### WHAT NEEDS TO BE DONE
Below are the records; locate each line with the word "Given" and copy it.

### RECORD EXTRACTS
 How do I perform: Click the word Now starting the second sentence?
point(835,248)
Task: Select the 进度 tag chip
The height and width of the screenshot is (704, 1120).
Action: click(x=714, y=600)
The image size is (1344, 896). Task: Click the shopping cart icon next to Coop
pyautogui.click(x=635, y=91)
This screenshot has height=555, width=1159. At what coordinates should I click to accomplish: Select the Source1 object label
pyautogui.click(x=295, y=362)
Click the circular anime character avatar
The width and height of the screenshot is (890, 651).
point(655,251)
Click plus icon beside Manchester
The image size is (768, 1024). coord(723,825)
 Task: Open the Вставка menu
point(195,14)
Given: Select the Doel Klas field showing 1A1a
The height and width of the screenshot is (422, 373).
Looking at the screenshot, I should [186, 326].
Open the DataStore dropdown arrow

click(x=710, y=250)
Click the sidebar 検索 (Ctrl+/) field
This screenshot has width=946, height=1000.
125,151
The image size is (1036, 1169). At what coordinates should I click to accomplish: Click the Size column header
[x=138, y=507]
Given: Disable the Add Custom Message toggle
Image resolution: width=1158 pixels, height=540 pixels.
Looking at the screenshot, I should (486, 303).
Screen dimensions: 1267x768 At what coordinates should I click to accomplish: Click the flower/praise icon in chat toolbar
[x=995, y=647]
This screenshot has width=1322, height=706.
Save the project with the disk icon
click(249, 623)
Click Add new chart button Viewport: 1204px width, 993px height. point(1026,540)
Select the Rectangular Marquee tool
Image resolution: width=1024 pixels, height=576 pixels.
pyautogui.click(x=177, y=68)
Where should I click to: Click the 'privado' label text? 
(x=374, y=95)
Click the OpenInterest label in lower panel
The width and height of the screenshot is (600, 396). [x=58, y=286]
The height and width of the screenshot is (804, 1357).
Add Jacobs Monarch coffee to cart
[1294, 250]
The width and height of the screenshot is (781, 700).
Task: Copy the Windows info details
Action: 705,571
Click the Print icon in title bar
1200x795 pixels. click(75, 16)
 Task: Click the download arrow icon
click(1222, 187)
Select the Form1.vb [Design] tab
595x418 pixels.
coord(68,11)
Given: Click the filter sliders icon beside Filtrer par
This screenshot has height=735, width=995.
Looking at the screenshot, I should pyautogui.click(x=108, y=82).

### EXERCISE RESULT
Given: Select the Doel Klas field showing 1A1a
Given: Disable the Add Custom Message toggle
Given: Click the filter sliders icon beside Filtrer par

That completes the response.